Cataract   is   the   opacification   of   the   crystalline   lens in the eye. The lens is a clear biconvex structure which lies behind the iris and pupil and functions to focus the light onto the retina.

 

Cataract seen in the lens

 

How does cataract form?     

The clarity of the lens is maintained due to a specific orderly arrangement of proteins with a relatively low water content. Cataracts   result   from   protein denaturation, water vesicles depositing  between  lens  fibers and increasing  proliferation  and  migration  of  the  lens  epithelium.  While in adults, the lens hardens and becomes yellow-brown with age and forms a senile cataract, in children, the cataractous lens remains soft and white.

 

How common are cataracts in children?

Congenital cataracts occur in about 3 in 10 000 live births. Two-thirds of cases are bilateral (affect both eyes).

 

What are the causes for cataract in children?

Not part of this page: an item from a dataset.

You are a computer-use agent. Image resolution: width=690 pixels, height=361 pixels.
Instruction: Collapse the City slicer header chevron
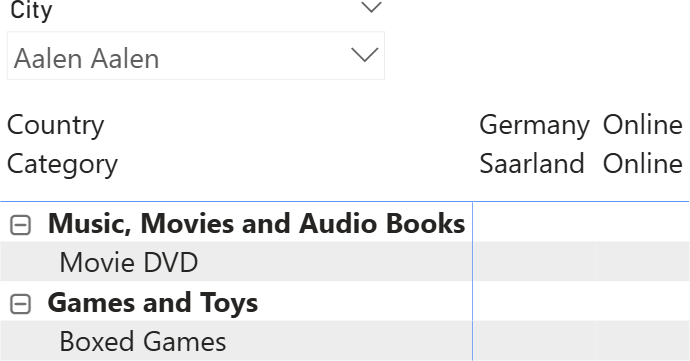pos(371,7)
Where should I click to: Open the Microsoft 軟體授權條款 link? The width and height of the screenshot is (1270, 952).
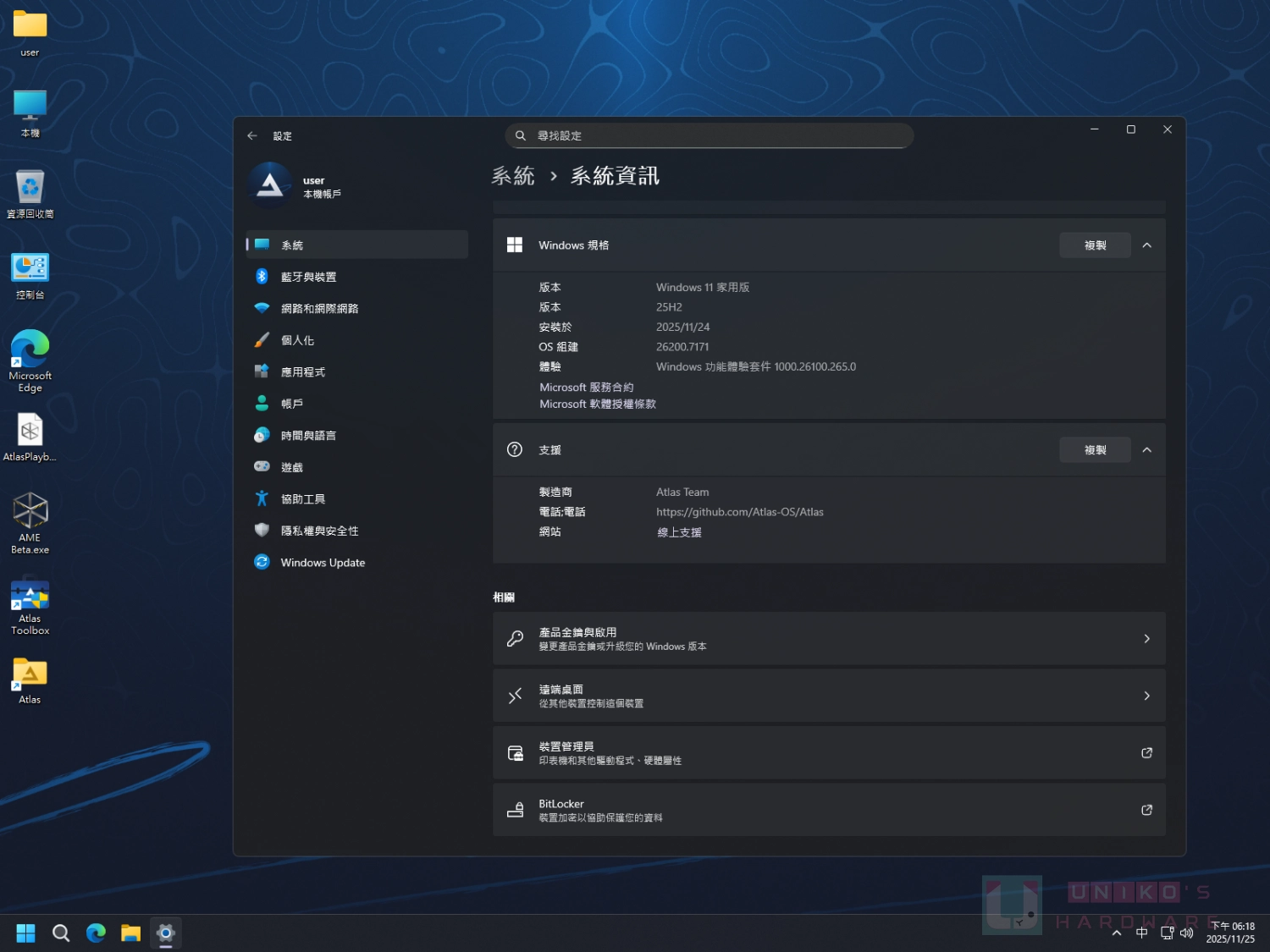click(x=598, y=404)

The cause of cataract  can  be  identified  in  about  half  of  the eyes.  Unilateral  cataracts  are  usually  isolated  sporadic  incidents,  without  a  family  history  or  systemic  disease  and  affected  infants  are  usually  full-term  and  healthy.  Cataract  can  be  associated  with  ocular  abnormalities,  trauma,  or  an  intrauterine  infection  such  as  rubella.  Bilateral cataracts are often inherited and associated with other diseases. They require a full metabolic, infectious, systemic and genetic workup to ascertain the cause. 

 

How will a child with cataract present? 

Bilateral cataracts in children will most often present with low vision. Children are often unable to tell that they are seeing less. Low vision has to be deciphered from their actions. They may see objects from very close or have a searching gaze and multiple attempts to grasp an object. Sometimes there will be dancing eye movements or squint both of which indirectly indicate low vision. On examination, a white reflex called leukocoria may be seen from within the eye. The child may also present with frequent eye rubbing and intolerance to bright light. An important thing to remember is that a child with cataract in one eye may be seeing normally from the other eye and may not show any signs of low vision. Only a routine eye checkup, leukocoria or squint can detect a hidden cataract.

 

 How is cataract treated?

Dense  total cataracts  require  early  surgery,  at  4–6  weeks  of  age  to  prevent  the  development of stimulus deprivation amblyopia (lazy eye). If the severity is asymmetrical in bilateral cataracts,  the  eye  with  the  denser  cataract  should  be  operated  first followed by the other eye. The surgery entails performing a lens aspiration (sucking out the cataractous lens) and implanting an intraocular lens of appropriate power. In very young children (below 1 year of age), an intraocular lens may not be implanted and contact lens or spectacles are a must after surgery. Surgery may not be required in partial cataracts if opacity is not central and unlikely to hamper vision.